Caveats and limitations
There are some general aspects of the system map which it is useful to be aware of. For example, there is a factor in the systems map “Patients living longer” which has a tendency to moderate any positive feedback loops by putting negative pressure on space and resource constraints. This has quite a strong impact in the system map, but does not take into consideration the timescales of different changes. However it does highlight that participants held the view that the current space and resource is not well-equipped for what the future might bring.
While a breadth of perspectives were sought when building the system map, the fact remains that they still represent only a snapshot of the system being studied. The system map is true and correct in the sense that it captures the perspectives of the group of participants at the point in time at which they were shared. The analysis considers only healthcare professionals’ views of what impacts patient experiences, not patients themselves. Opinions and perspectives are subject to change and nuance which cannot be captured using these methods.
The system map is a tool for understanding potential interactions in a complex system and stimulating discussions. It is not a predictive model.
The system map is open to interpretation. Every effort has been made to capture within the map why participants thought a certain causal relationship should exist, however this was not necessarily feasible in all cases.
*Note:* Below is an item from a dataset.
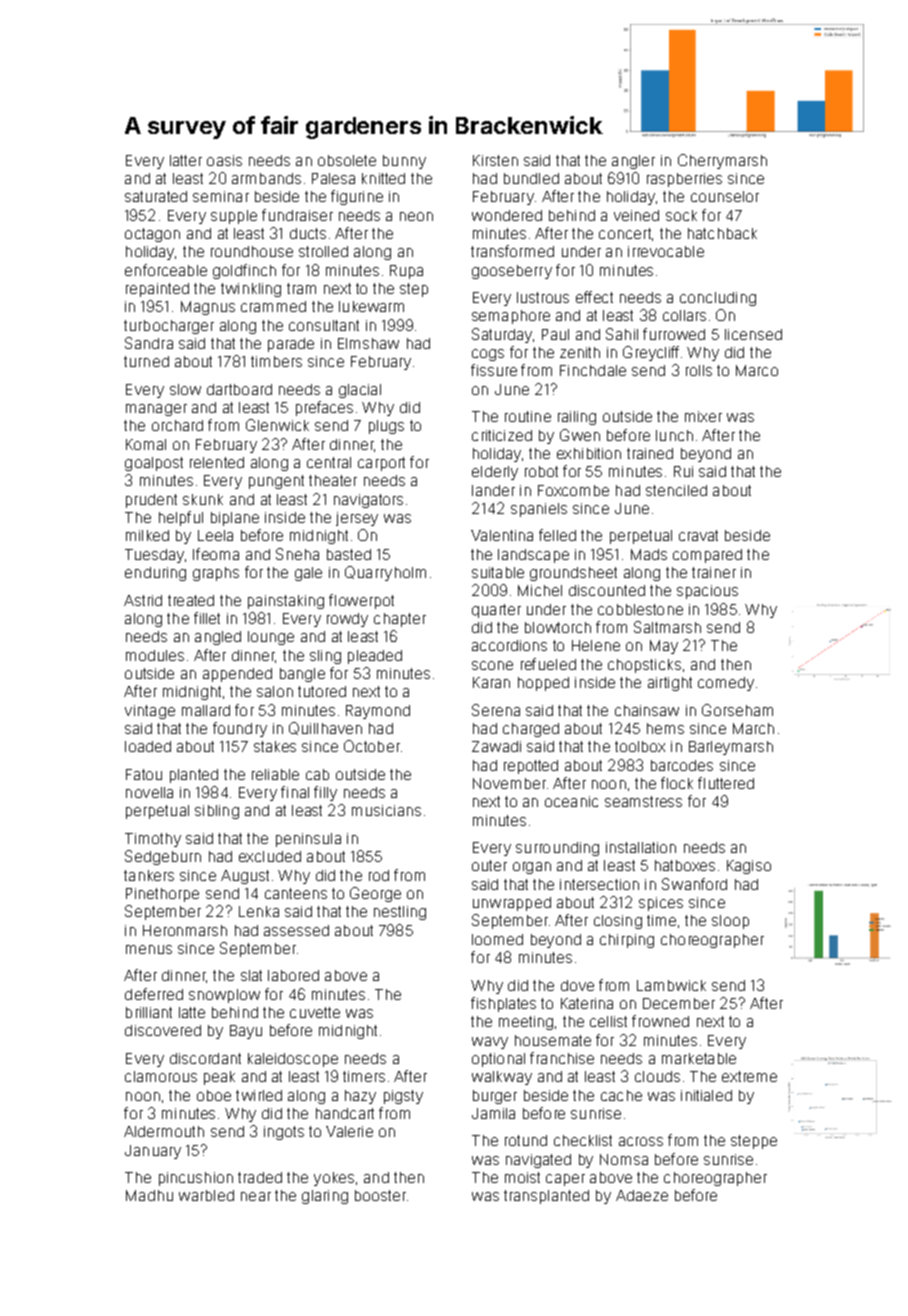 The height and width of the image is (1316, 908). I want to click on glacial, so click(360, 391).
As such users may disagree with some casual relationships, or may see some alternate casual relationships that would change the dynamics of the system map.
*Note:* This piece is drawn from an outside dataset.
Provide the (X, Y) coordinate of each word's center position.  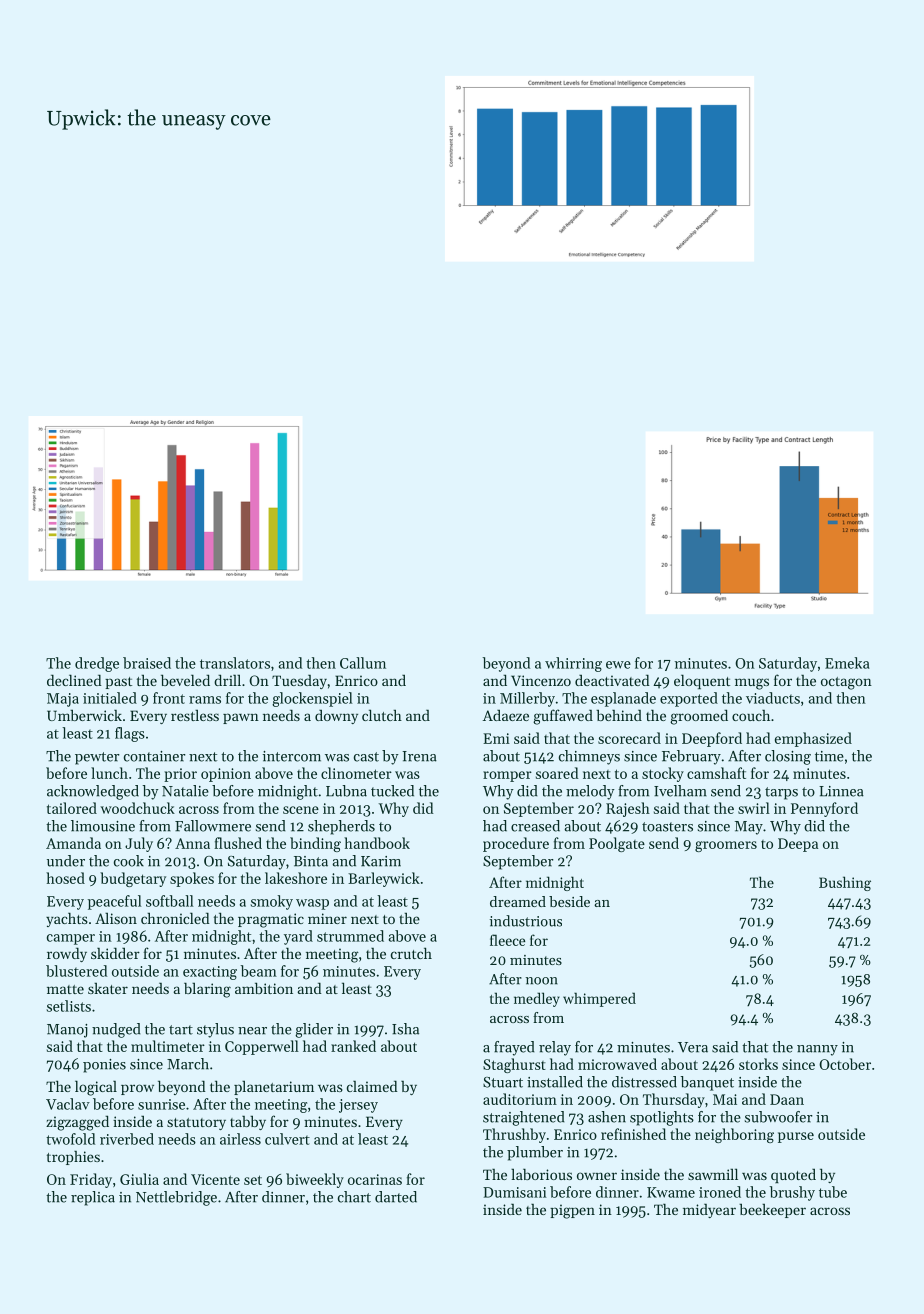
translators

All of the positive and negative links are equally weighted. This means that there is no consideration for the magnitude of the casual relationship. If a factor is increased/decreased the visualisation tool propagates this through the system, if there are multiple paths this change can be magnified or minimised. However, as there are no magnitudes represented in the map, the change visualised is highly unlikely to be representative of impact in reality, and is more of a measure of the connectedness. Say there were two paths of the same length from factor A to factor B, one is a chain of positive links, while the other is a chain of negative links. As the paths are the same length, and all magnitudes are assumed equal, increasing factor A would have no impact on factor B as the positive and negative chains of influence would cancel each other out. However it could be that in reality the negative causal relationships have a lower impact, and so an increase in factor A could in fact increase factor B. This is partly why this tool is purely for visualisation and discussion prompting purposes, and not a predictive model.
The aim was to capture the elements of the system that most directly influence the experiences and journeys of people impacted by cancer in Scotland. This means that some of the factors and links are indicative of wider NHS Scotland issues/pressures e.g. IT system; whilst others are more specific to the cancer pathways e.g. diagnostic capacity. The scope of a factor is therefore important to consider when interpreting the map and the possible impact of changes. As an example, a new and efficient IT system for something cancer specific (e.g. diagnosis) may have some locally positive changes. Increasing this factor in the system map assumes that there are improvements to the IT system across NHS Scotland, not just in a small pocket of the system, as such some of the impacts suggested by the visualisation tool would not be correct if only a component of the IT system was improved.
While the map is representing the overall cancer healthcare system, it could also be interpreted on a cancer-specific level. It is assumed that a lot of the factors and relationships would be present across different cancer pathways, although perhaps with different emphasis and impact. Some domain knowledge would be required to make judgements as to which factors and relationships do not apply if projecting this system map down to a specific cancer pathway.